CharlyFoxtrot writes "The geeks over on the fail0verflow blog took apart an AT&T Microcell device which is 'essentially a small cell-tower in a box, which shuttles your calls and data back to the AT&T mothership over your home broadband connection.' They soon uncovered some real security issues including a backdoor : 'We believe that this backdoor is NOT meant to be globally accessible. It is probably only intended to be used over the IPSEC tunnel which the picoChip SoC creates. [...] Unfortunately, they set up the wizard to bind on 0.0.0.0, so the backdoor is accessible over the WAN interface.'"

3 of 82 comments (clear)

  1. Backdoor? by Anonymous Coward · · Score: 5, Insightful

    AT&T's customers routinely take it in the backdoor from the company already so they just figured that no one would notice in this case.

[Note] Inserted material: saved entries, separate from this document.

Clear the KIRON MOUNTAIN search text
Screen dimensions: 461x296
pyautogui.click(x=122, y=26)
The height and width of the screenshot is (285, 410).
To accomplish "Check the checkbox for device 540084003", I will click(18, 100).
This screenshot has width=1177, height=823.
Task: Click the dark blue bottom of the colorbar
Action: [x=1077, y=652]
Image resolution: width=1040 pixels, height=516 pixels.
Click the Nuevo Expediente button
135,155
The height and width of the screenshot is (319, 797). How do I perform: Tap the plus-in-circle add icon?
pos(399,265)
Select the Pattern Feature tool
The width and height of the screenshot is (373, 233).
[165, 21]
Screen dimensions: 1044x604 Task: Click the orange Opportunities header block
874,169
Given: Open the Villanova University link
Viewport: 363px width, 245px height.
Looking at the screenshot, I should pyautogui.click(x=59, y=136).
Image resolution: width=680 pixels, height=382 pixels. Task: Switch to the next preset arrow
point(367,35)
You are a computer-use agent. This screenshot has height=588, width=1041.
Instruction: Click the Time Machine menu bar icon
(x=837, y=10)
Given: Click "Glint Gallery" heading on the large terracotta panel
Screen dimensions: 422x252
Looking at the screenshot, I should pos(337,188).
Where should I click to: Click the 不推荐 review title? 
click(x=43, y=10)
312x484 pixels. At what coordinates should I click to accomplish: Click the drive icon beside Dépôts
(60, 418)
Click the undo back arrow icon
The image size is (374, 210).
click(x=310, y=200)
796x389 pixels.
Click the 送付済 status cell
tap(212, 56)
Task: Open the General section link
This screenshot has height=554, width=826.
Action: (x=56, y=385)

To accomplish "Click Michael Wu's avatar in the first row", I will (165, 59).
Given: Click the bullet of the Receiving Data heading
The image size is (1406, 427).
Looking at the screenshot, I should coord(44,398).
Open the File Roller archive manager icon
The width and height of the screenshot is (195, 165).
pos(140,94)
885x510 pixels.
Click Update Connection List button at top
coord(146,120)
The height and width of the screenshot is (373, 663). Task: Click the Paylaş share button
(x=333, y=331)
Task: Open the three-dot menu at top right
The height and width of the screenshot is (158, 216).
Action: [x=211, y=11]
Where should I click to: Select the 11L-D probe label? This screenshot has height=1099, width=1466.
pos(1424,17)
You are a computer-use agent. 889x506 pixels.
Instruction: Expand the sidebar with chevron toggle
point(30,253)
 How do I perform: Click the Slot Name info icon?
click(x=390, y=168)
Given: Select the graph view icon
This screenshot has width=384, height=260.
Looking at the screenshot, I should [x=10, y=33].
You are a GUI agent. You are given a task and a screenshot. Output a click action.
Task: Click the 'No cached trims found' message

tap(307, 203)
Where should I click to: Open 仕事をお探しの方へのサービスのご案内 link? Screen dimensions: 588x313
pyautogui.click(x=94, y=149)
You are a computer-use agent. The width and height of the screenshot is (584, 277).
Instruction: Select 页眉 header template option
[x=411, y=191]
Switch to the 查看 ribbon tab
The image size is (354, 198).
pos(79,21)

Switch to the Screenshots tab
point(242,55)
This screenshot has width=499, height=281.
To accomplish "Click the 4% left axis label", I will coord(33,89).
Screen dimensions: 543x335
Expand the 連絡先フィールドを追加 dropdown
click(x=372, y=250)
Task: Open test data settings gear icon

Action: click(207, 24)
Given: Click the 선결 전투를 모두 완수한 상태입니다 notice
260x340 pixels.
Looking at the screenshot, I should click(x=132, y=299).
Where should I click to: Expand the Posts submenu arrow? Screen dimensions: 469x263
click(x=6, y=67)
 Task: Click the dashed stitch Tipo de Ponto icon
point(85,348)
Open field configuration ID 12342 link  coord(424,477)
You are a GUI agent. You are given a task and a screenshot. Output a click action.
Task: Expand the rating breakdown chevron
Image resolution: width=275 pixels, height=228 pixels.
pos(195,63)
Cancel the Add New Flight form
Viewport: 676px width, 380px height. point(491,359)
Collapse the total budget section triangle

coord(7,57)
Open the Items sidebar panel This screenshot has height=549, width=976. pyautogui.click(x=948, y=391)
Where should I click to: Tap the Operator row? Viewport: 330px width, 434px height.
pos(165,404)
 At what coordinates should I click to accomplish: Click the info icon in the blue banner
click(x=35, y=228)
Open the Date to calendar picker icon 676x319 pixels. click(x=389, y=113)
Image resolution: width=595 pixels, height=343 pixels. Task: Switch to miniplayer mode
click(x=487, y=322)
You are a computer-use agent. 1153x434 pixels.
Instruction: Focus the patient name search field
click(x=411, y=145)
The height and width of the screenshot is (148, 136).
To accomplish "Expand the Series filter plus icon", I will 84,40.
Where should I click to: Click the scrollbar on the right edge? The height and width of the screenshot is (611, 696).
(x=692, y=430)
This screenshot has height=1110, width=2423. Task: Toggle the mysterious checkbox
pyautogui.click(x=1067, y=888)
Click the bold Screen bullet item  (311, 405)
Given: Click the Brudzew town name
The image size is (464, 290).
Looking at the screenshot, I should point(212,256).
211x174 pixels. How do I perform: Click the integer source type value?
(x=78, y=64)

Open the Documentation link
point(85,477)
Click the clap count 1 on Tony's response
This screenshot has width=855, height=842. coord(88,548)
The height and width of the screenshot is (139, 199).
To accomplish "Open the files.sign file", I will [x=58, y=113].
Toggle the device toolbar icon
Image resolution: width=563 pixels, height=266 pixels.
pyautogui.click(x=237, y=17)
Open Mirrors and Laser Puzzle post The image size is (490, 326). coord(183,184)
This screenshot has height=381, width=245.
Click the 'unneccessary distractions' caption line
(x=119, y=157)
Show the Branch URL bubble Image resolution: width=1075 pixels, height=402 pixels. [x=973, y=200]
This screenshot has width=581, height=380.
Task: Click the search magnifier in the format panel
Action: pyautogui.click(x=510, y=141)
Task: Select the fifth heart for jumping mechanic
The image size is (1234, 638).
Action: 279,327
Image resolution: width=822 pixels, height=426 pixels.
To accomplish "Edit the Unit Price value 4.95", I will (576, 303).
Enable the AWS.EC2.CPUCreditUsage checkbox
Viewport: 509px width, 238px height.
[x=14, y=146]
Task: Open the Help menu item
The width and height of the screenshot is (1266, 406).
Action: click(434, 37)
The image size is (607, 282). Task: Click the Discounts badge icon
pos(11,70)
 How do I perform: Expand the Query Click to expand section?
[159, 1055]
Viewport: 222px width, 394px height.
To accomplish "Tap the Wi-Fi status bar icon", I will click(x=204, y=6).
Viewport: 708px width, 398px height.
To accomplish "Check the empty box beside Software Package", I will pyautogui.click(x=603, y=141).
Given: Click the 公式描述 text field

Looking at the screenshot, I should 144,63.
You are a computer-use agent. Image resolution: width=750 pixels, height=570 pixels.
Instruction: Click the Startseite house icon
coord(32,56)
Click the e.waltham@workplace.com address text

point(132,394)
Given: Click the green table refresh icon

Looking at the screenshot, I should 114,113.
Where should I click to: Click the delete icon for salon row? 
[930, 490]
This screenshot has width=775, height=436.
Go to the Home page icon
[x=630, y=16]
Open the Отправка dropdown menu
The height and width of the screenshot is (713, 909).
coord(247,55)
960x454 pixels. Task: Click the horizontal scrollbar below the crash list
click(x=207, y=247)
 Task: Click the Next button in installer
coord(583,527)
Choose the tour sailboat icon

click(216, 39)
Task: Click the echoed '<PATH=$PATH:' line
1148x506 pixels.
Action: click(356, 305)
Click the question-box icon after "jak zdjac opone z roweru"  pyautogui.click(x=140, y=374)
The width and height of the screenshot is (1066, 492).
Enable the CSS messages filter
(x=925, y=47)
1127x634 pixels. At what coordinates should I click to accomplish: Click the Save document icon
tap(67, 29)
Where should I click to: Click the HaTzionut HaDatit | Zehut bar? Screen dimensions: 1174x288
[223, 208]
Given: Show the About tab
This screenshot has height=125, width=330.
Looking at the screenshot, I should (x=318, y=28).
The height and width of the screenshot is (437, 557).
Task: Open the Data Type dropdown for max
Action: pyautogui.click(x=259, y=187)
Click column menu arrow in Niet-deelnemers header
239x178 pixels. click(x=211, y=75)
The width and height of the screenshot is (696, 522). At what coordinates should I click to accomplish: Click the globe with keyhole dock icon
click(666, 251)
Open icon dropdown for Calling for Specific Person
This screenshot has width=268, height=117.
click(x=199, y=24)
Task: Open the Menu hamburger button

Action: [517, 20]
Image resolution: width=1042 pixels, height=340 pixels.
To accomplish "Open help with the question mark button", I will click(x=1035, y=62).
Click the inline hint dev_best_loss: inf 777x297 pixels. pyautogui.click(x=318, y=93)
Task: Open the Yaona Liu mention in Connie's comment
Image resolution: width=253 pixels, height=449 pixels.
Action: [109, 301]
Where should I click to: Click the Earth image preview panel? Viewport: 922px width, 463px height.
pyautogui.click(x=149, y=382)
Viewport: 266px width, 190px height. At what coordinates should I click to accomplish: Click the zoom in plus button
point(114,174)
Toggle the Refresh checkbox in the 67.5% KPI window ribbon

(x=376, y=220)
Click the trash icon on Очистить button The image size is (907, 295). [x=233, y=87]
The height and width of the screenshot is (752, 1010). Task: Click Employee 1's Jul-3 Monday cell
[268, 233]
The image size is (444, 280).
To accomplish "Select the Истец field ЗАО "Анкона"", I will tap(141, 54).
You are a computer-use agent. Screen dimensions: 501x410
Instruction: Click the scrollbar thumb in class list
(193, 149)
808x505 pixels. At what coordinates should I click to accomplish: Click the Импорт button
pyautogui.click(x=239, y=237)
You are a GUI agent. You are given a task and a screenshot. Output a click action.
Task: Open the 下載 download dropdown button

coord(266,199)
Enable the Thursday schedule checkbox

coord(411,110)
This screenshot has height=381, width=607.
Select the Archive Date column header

  2. Re:Improved Roaming by TFoo · · Score: 4, Insightful

    Actually, you're incorrect in your thinking. They were required to put GPS in it for E911 to work and the device will not function until the GPS location is verified. As the owner of a microcell I can tell you that GPS reception is the biggest #$@!@# pain in the ass for the thing in general. I have a metal roof at home and the microcell will only activate for me if I hang the device in the skylight.

  3. Re:So what incentive do people have to get these? by Anonymous Coward · · Score: 2, Insightful

    You obviously don't have AT&T. If you did you would see the foolishness in your question.